The bioavailability and pharmacokinetics of dilevalol following oral and intravenous administration were investigated in 12 healthy male volunteers. Dilevalol HCl was administered as a 200‐mg oral tablet and a 50‐mg intravenous infusion using a randomized cross‐over design. Blood and urine samples were collected over 60 hours and analyzed for unchanged and total (unchanged plus Glusulase‐released) dilevalol using an high performance liquid chromatography (HPLC) assay. After intravenous administration, total body clearance and volume of distribution of unchanged dilevalol were determined to be 23.2 mL/min/kg and 24.6 L/kg, respectively. After oral administration, a mean maximum concentration of 62 ng/mL was reached at an average peak time of 1.4 hours. Drug was eliminated with a half‐life of 8.3 hours after oral administration and 12 hours after intravenous administration.
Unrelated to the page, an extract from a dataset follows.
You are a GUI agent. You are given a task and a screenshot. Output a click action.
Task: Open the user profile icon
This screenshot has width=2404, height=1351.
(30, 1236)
Based on plasma levels and urinary excretion of total dilevalol, the drug was completely absorbed; however, due to first‐pass metabolism, the absolute bioavailability of unchanged drug was 11 to 14%.


American Journal of Cardiology | 1989

Pharmacokinetics of dilevalol in normotensive and hypertensive volunteers

William G. Kramer; George Perentesis; Melton B. Affrime; James E. Patrick

Dilevalol is a novel antihypertensive agent combining vasodilation due to selective beta 2-adrenergic receptor agonism with nonspecific antagonism of beta 1- and beta 2-adrenergic receptors. Studies of dilevalols pharmacokinetics in normotensive and hypertensive volunteers have demonstrated that (1) it is rapidly and well absorbed; (2) because of extensive first-pass metabolism its absolute oral bioavailability is about 12%; (3) its mean elimination half-life is 8 to 12 hours after administration of single oral or intravenous doses to normal volunteers, a value consistent with once-daily dosing; and (4) food does not appear to alter its bioavailability or pharmacokinetics.